**Testo in esame:**
= = = = =

Busto resiste. L’industria tra innovazione, cuore e ragione

Artigiani e imprenditori - Nel Dna locale la capacità di superare le difficoltà

Sì, resiste. Con la resilienza, direbbe l’intellettuale abituato a frequentare i salotti chic. Con la capacità di non arrendersi, dice il bustocco vero. Ci concentriamo sulla capacità di Busto di superare il periodo di crisi grazie a una capacità che è sì nel Dna, ma soprattutto in una combinazione intelligente tra cuore e cervello. Come direbbero gli antichi bustocchi, quelli che hanno fondato la Famiglia Bustocca, l’Unione Bustese Industriali, l’Aeroporto “Città di Busto Arsizio” (poi Malpensa), la Banca Alto Milanese, nella capacità di fare impresa e di produrre ricchezza innanzitutto avendo come soggetto la persona.
E non si tratta di discettare di liberismo d’antan o di altre inutili dissertazioni economicistiche, ma di guardare quella che è la natura vera del bustocco, la capacità di produrre ricchezza facendo dell’economia sociale di mercato un punto di riferimento.

Ed ecco perché ci concentriamo sulla zona industriale. Non perché sia l’esclusiva rappresentanza del mondo produttivo cittadino, anzi per certi diversi ne è una sua contraddittoria forma di superamento. Perché chiunque conosca la storia di Busto sa che la città è stata prima fortemente industrializzata con grandi industrie, di cui vale la pena di ricordare i Venzaghi, i Milani, i Provasoli, e con essi il “principe mercante” Enrico Dell’Acqua, la manifattura Tosi e con essa il grande Luigi Borri,

ma poi il grande miracolo economico italiano ha avuto Busto capitale, la Manchester italiana che attraverso quelle piccolissime, piccole e medie imprese, partendo dal tessile, hanno fatto della “casa e bottega” il punto di partenza.
E quindi, in una città che ancora oggi è fortemente caratterizzata da una commistione tra la residenza e l’industria, tra la residenza e il commercio, agli inizi degli anni Sessanta una visione dirigista, e purtroppo penalizzante rispetto all’economia, volle con un piano regolatore fortemente animato da una visione cattocomunista imporre l’espulsione del produttivo dal residenziale, con ciò provocando gravissimi danni e gravissimi vincoli allo sviluppo imprenditoriale della città.

= = = = =

**Dati registrati:**
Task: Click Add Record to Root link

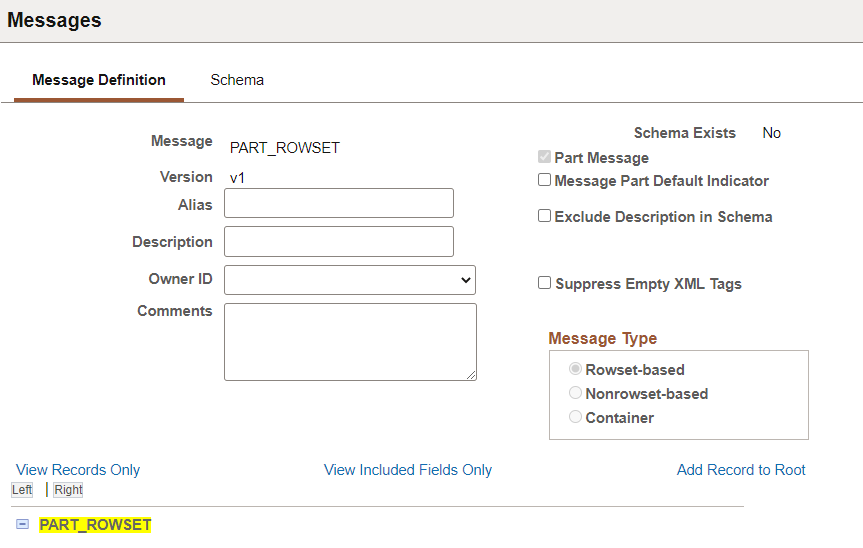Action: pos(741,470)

= = = = =

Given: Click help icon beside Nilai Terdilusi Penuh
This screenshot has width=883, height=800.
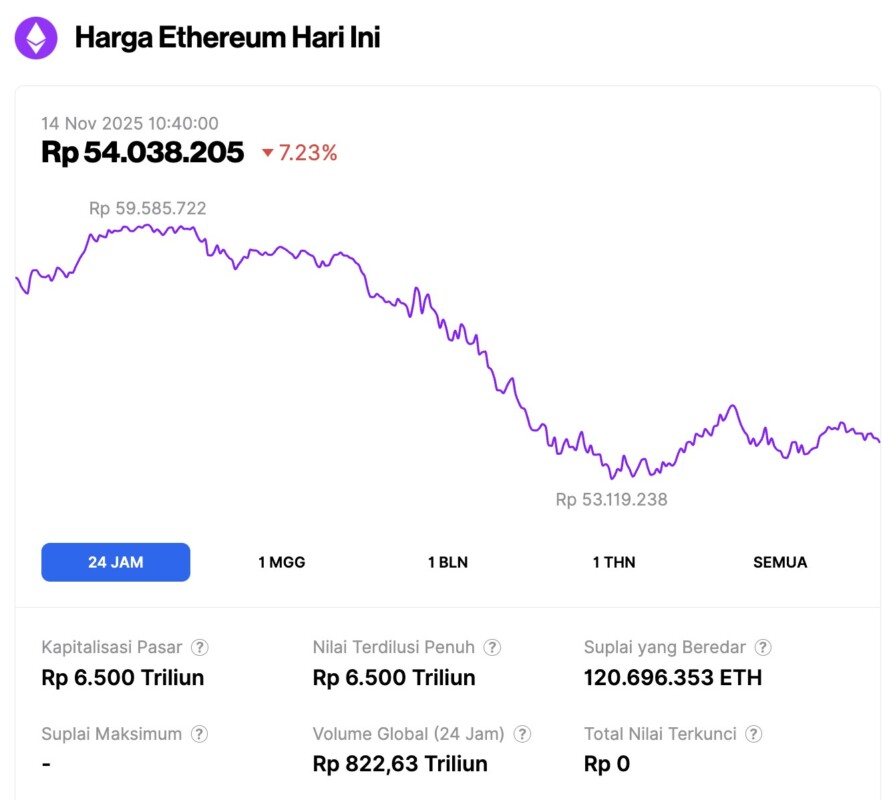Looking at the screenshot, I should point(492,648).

= = = = =

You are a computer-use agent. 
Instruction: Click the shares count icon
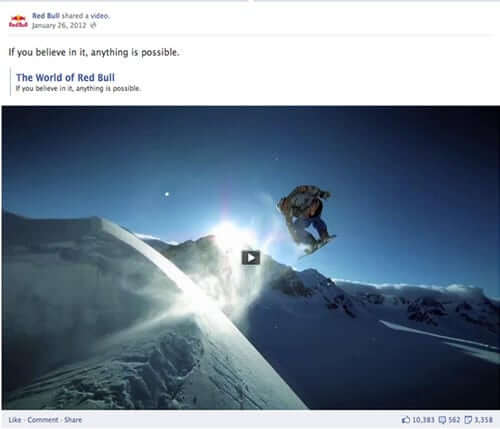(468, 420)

= = = = =

Ricopia fedelmente dal testo sull'industria di Busto il passo da "Ed ecco perché" a "punto di partenza.".

**Risposta al compito:**
Ed ecco perché ci concentriamo sulla zona industriale. Non perché sia l’esclusiva rappresentanza del mondo produttivo cittadino, anzi per certi diversi ne è una sua contraddittoria forma di superamento. Perché chiunque conosca la storia di Busto sa che la città è stata prima fortemente industrializzata con grandi industrie, di cui vale la pena di ricordare i Venzaghi, i Milani, i Provasoli, e con essi il “principe mercante” Enrico Dell’Acqua, la manifattura Tosi e con essa il grande Luigi Borri,

ma poi il grande miracolo economico italiano ha avuto Busto capitale, la Manchester italiana che attraverso quelle piccolissime, piccole e medie imprese, partendo dal tessile, hanno fatto della “casa e bottega” il punto di partenza.